Comunità, benessere, genere: Case della salute in evoluzione

Concluso il percorso promosso dall’Azienda USL di Bologna: proposte recepite!

 

Si è concluso il percorso Comunità, benessere, genere: Case della salute in evoluzione nelle Case della salute di Vergato, San Pietro in Casale-Galliera, San Donato-San Vitale a Bologna per coinvolgere comunità professionali, società civile e cittadinanza delle tre strutture con l’obiettivo di migliorare le potenzialità di comunità della Casa della salute.
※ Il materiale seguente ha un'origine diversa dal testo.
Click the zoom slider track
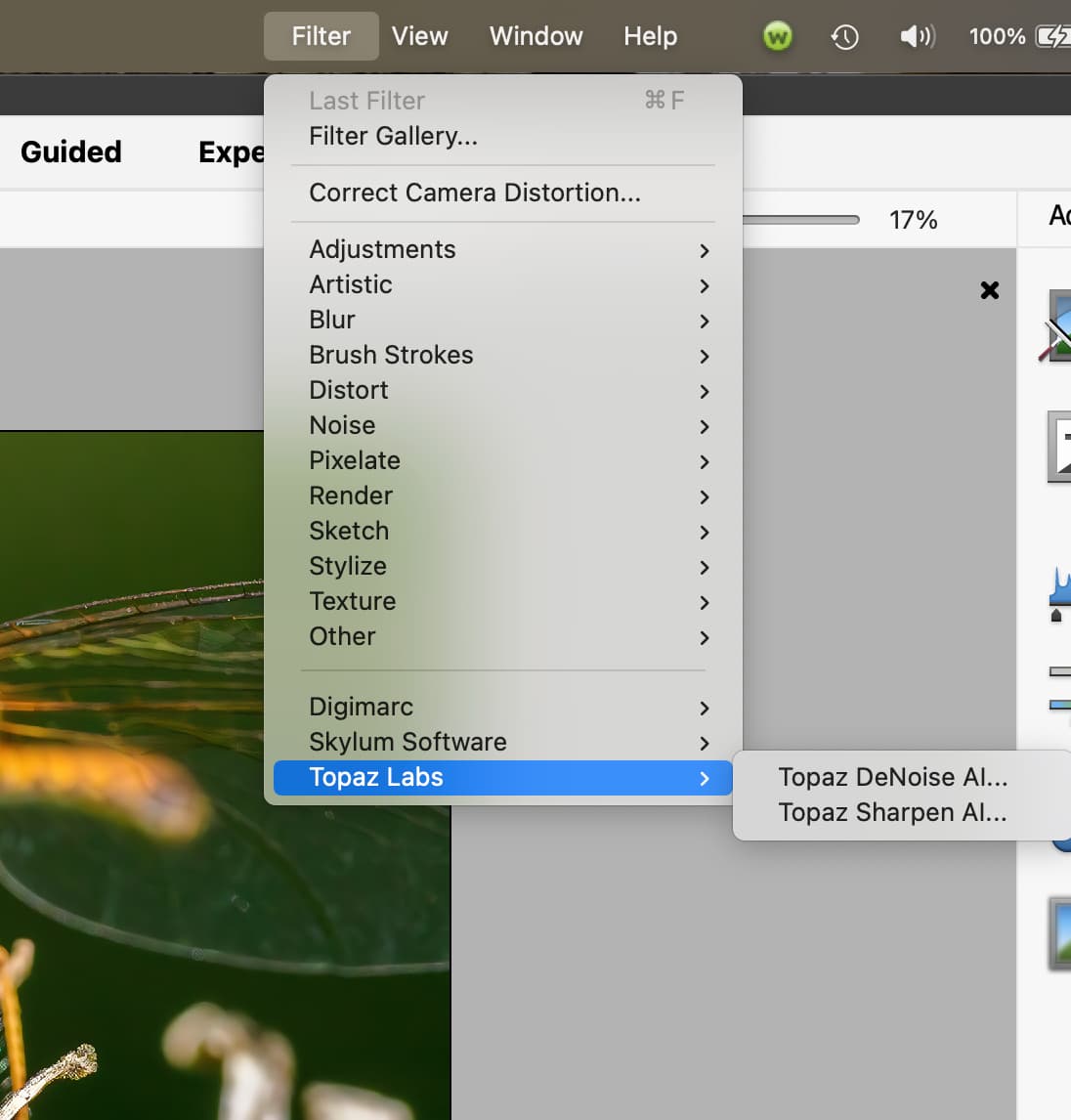This screenshot has width=1071, height=1120. [x=800, y=220]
Con la deliberazione n.315 del 23 agosto 2019 (pdf, 1.0 MB)dell’Azienda USL di Bologna ha preso atto della conclusione del percorso partecipativo e ha recepito il Documento di Proposta partecipata, condividendo le proposte.
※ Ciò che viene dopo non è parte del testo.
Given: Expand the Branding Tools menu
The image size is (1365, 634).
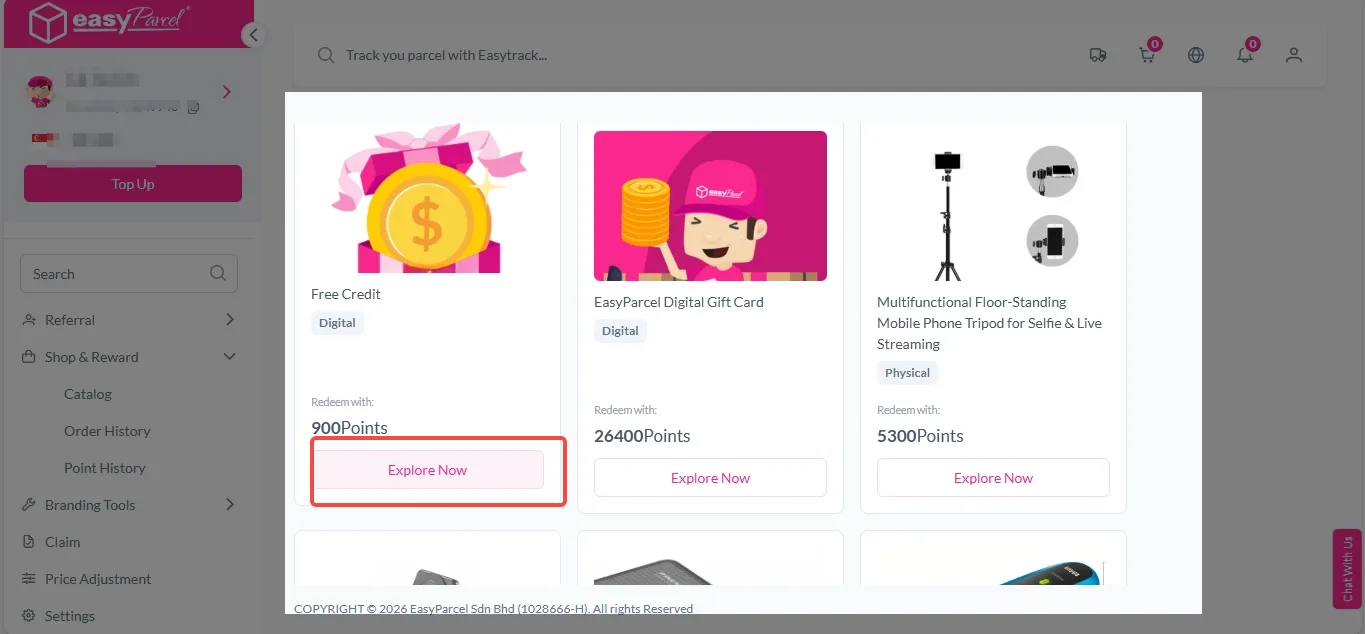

Con lo stesso atto si definisce di realizzare le proposte attraverso una serie di azioni:

  • presso la Casa della salute San Pietro in Casale-Galliera:
  1. organizzazione di un evento formativo accreditato rivolto ad operatori sociali e sanitari sul tema dei giovani caregiver;
  2. coinvolgimento degli operatori della casa della salute compresi i medici di medicina generale e pediatri di libera scelta sul riconoscimento dell’impegno dei giovani che svolgono attività assistenziale intra-familiare;
  3. sensibilizzazione della comunità all’impegno dei giovani caregiver.
  • presso la Casa della salute Vergato:
  1. arruolamento di network manager (operatori di rete e di comunità) e di nuove figure di volontariato;
  2. coinvolgimento dei giovani come parte attiva della rete anche attraverso le nuove tecnologie.
  • presso la Casa della salute San Vitale – San Donato:
  1. definizione in collaborazione con il quartiere e le volontarie del Sindacato SPI-CGIL, di eventi/iniziative/seminari e individuazioni di sedi di svolgimento confacenti ad un target di partecipanti over 50;
  2. individuazione di un referente dello Spazio Giovani che in collaborazione con l’Associazione Cittadinanza Attiva organizzi eventi sull’affettività nei giovani;
  3. individuazione di strategie di literacy per favorire l’accesso e la competenza sanitaria, rivolte alla popolazione immigrata in collaborazione con l’UO “Sviluppo Organizzativo, Professionale e Formazione”, il “Programma C.A.S.A. e popolazione migrante e a bassa soglia” e le associazioni MondoDonna ONLUS e INSALUTE.

Il progetto è stato finanziato dal Bando Partecipazione 2018.